Once upon a time, there was a happy, happy land, where Dragon Data still existed, where all the people were friendly and full of goodness and smiled even when it was raining and where the people were so primitive they still thought that Pimania was a good game. And all day long these happy, happy folk, sang jolly songs about life, love, and the legend of the dongle.
But also there dwelt in the land an Evil Wizard and he began to spread rumours that there was a land far away across the water where there was a machine with really good games called the Spectrum, for lo, there were no Spectrums in this happy, happy land. And then, the Evil Wizard turned his wicked hands and Dragon Data went bust and lo, all the people did panic and scream and try to sell their Dragons through the pages of the scroll known as "Popular Computing Weekly".

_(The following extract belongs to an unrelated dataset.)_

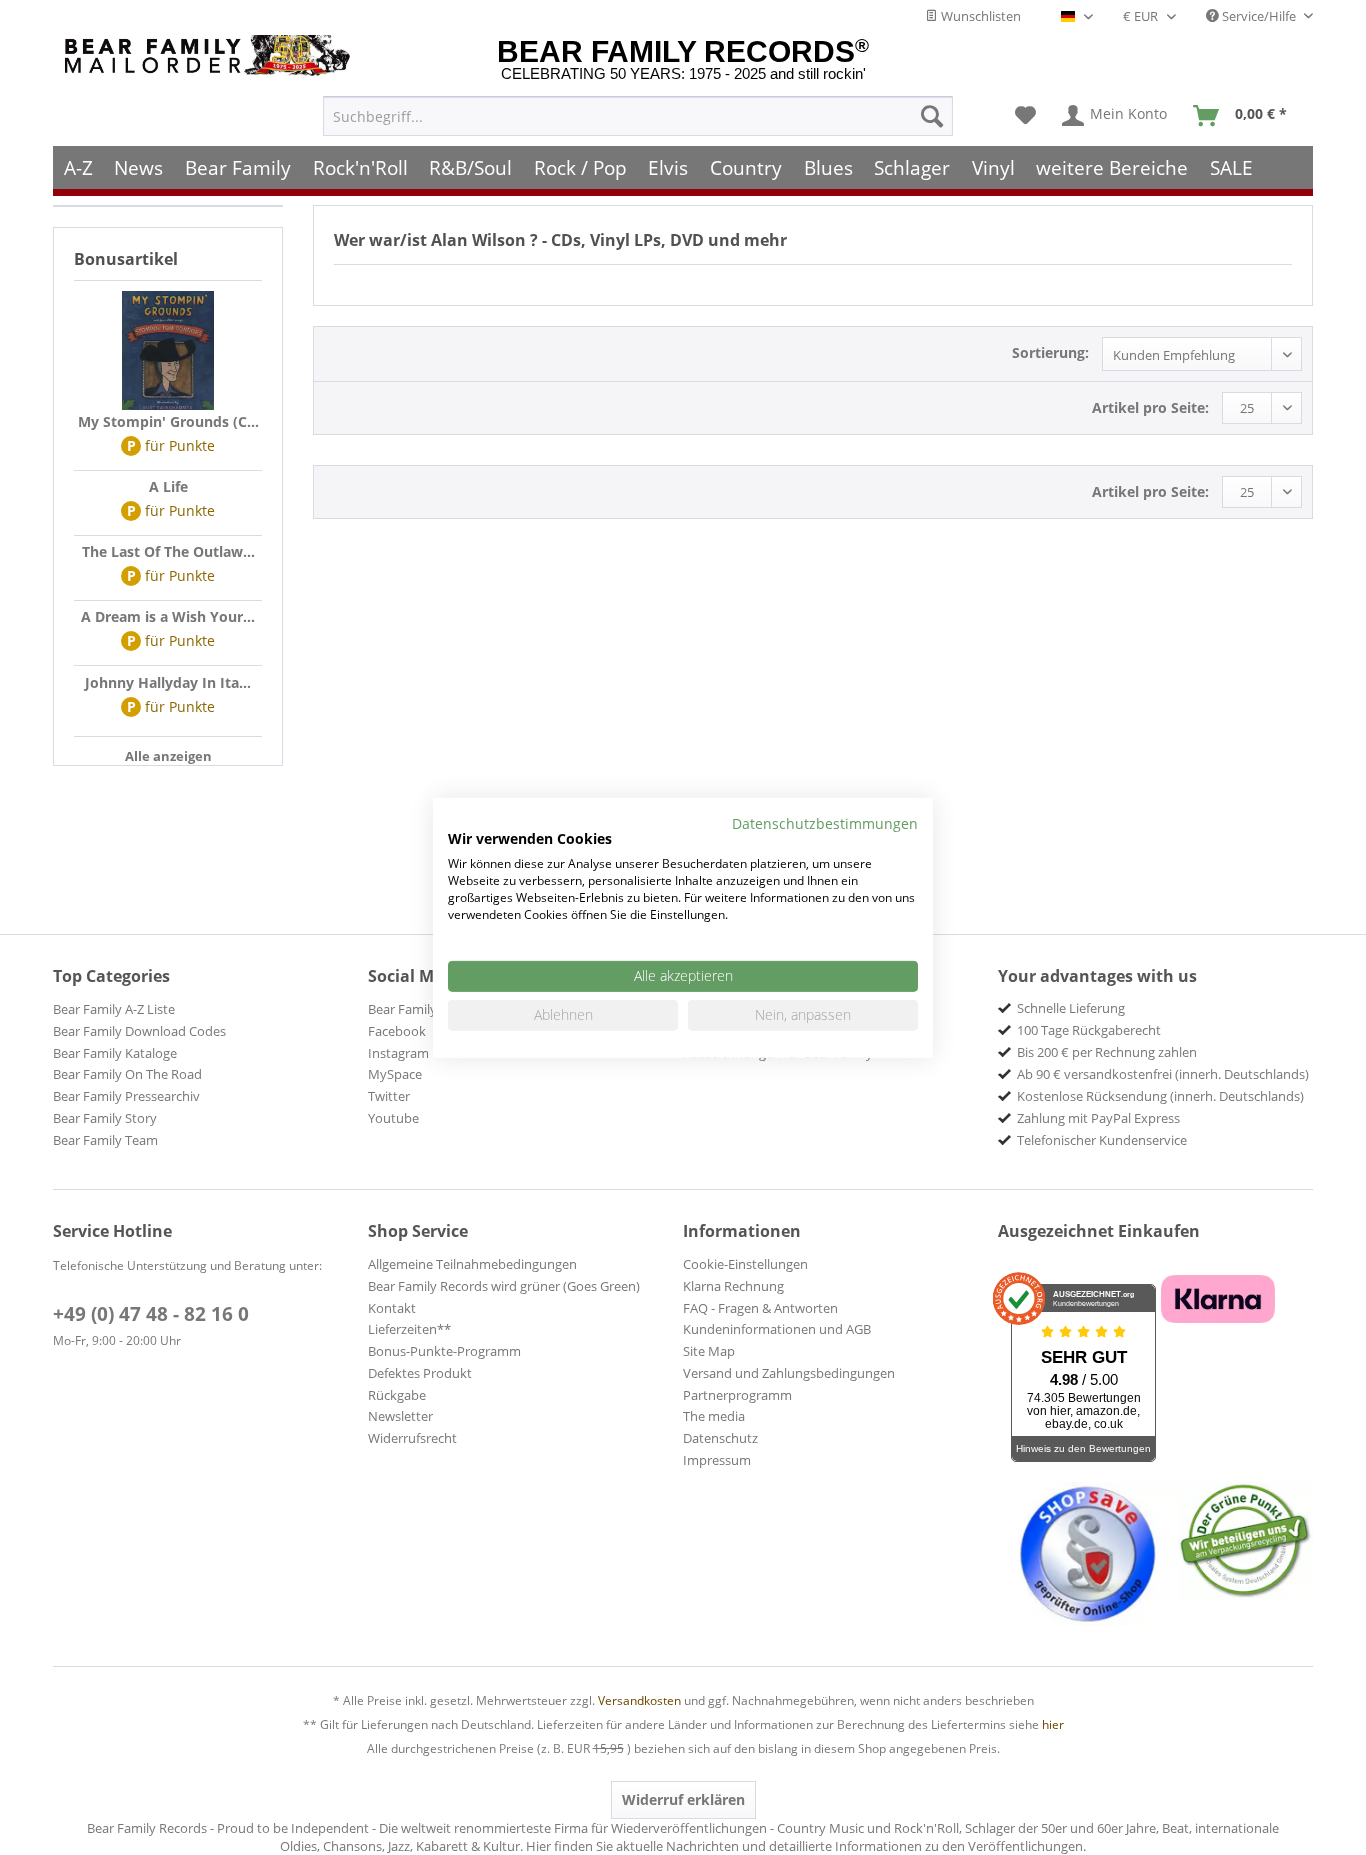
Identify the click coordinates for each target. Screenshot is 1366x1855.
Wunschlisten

But all was not lost in the land for there also existed the Good Witch Cablette who had heard that one of these games for the Spectrum was a version of the arcade game mentioned in the legends of the elders called Zaxxon and lo, she said "Let there be Zak's Son, so that all the little folk of the land can once more dance and sing and
do all those happy sorts of things."
Word of her goodness had, however, reached the Evil Wizard and verily he was filled with wrath and he decided not to stop this spell of good, but to alter it, for lo, he was as cunning as he was evil, and that's pretty cunning, and verily he did speak these words... "Yes, let there be Zak's Son, but let it be boring, slow and generally disappointing."
And lo, throughout the land adverts did appear on trees for Zak's Son and once more the people did dance and sing and sent off for their copies and behold, on the day after they had given up getting up early to meet the post it didst arrive on their doorsteps (for Sod's Law was still present in the happy happy land even if Sinclair were not). And lo, the peopie didst load the game into their Dragons, and lo, and it was not good.
And yea verily the moral is... Those who bring out totally unimaginative arcade copies deserve to receive cynical reviews.